Start with square footage and climate
The core of the estimate is floor area multiplied by a BTU-per-square-foot factor that depends on your climate zone. Hot zones like Miami use about 30 BTU per square foot; very cold zones like Duluth use around 14, because the cooling job is smaller where summers are milder. That product is your base load.
Adjust for the things that move the load
A flat per-square-foot number ignores most of what actually drives cooling demand, so this tool applies sensible modifiers. Ceiling height scales the load by height ÷ 8, since you are cooling a volume of air. Poor insulation raises the load by 20% and good insulation cuts it by 15%. A very sunny exposure adds 15%; deep shade subtracts 10%. Each occupant beyond two adds 600 BTU, and each window beyond six adds 1,000 BTU, capturing internal and solar heat gains.

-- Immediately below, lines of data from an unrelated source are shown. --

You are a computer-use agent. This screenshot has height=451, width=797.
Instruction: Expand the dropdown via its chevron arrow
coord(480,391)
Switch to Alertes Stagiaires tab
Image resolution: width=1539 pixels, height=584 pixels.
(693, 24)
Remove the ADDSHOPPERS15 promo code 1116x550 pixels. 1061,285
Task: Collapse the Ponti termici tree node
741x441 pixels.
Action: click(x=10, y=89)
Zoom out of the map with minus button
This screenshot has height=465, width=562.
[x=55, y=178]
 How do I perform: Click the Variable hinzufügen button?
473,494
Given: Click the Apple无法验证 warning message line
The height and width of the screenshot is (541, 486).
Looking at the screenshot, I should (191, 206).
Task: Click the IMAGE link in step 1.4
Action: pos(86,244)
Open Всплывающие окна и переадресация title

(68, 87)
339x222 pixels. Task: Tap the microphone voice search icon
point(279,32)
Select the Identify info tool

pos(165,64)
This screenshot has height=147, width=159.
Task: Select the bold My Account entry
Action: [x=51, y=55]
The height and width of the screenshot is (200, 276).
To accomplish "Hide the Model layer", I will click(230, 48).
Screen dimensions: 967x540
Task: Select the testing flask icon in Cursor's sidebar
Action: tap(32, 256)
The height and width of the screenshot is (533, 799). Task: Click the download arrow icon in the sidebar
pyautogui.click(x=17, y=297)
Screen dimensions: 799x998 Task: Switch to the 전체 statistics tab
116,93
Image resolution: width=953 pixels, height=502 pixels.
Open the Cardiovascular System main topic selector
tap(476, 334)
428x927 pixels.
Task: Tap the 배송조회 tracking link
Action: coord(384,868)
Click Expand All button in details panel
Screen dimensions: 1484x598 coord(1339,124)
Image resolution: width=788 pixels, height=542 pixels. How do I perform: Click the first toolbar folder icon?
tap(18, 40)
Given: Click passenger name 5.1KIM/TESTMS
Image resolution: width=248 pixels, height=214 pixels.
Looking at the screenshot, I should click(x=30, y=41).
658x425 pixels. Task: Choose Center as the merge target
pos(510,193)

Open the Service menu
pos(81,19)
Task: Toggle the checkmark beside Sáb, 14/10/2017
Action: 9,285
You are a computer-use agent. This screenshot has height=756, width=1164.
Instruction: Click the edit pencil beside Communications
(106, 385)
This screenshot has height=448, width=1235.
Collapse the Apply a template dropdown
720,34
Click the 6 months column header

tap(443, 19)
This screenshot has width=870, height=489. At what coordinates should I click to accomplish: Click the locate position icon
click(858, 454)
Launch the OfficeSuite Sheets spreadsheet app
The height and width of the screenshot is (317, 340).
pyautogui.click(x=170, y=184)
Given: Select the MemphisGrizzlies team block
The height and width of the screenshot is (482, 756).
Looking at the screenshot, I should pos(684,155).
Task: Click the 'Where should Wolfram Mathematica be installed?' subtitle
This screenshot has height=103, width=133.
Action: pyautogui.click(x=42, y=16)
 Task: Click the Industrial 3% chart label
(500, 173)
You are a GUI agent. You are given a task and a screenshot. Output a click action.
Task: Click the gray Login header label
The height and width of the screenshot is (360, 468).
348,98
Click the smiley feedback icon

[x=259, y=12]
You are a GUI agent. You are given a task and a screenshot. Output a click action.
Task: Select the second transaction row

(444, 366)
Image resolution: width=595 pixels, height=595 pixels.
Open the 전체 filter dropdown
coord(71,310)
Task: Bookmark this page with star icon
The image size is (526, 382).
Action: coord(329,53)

Why Manual J still matters
Rules of thumb are convenient but blunt. The professional standard, ACCA Manual J, models your home in real detail: window orientation and glazing, infiltration, duct losses, and local design temperatures. It routinely lands on a smaller, better-matched system than a square-foot estimate would suggest — which is exactly why right-sizing beats oversizing. Use this calculator to get in the right range, then have a pro run Manual J before buying equipment. Verify against current local codes.
Frequently asked questions
- What is the difference between BTU and tonnage?
- BTU (British Thermal Units per hour) measures how much heat an air conditioner can remove. Tonnage is just BTU in bigger units: 12,000 BTU equals 1 ton of cooling. So a 36,000 BTU system is a 3-ton unit. The term comes from the cooling power of a ton of ice melting over 24 hours.
- Is a bigger AC always better?
- No — oversizing is one of the most common HVAC mistakes. An oversized unit cools the air quickly, then shuts off before it has run long enough to pull humidity out of the space. The result is a cold, clammy room, more wear from frequent on/off short-cycling, and higher energy bills. Right-sizing matters more than raw capacity.
- What is Manual J, and do I need it?
- ACCA Manual J is the industry-standard residential load calculation. It accounts for orientation, window types, infiltration, duct losses, local design temperatures, and more — far more detail than a per-square-foot estimate. For a new install, equipment replacement, or a permit, you need a real Manual J. Use this calculator for a quick ballpark, not a final spec. Verify against current local codes.
- How does ceiling height affect AC size?
- Cooling load tracks the volume of air you are conditioning, not just the floor area. The standard heuristic assumes 8-foot ceilings; this calculator scales the load by ceiling height ÷ 8, so a 10-foot ceiling adds about 25% to the base BTU. Vaulted and cathedral ceilings can push the requirement up substantially.
- What climate zone am I in?
- This calculator uses simplified DOE-style zones from 1 (hot, like Miami) to 7 (very cold, like Duluth). Pick the zone whose example city is closest to your summer climate. Hotter zones use a higher BTU-per-square-foot factor because the indoor-to-outdoor temperature difference the system must overcome is larger.
- Why does this differ from a manufacturer or contractor estimate?
- Per-square-foot estimates are deliberately rough. A manufacturer’s selection tool or a contractor’s Manual J factors in your specific windows, insulation R-values, duct design, and local design temperatures, so their number can land above or below this one. Treat this result as a sanity check, then confirm with a professional load calculation.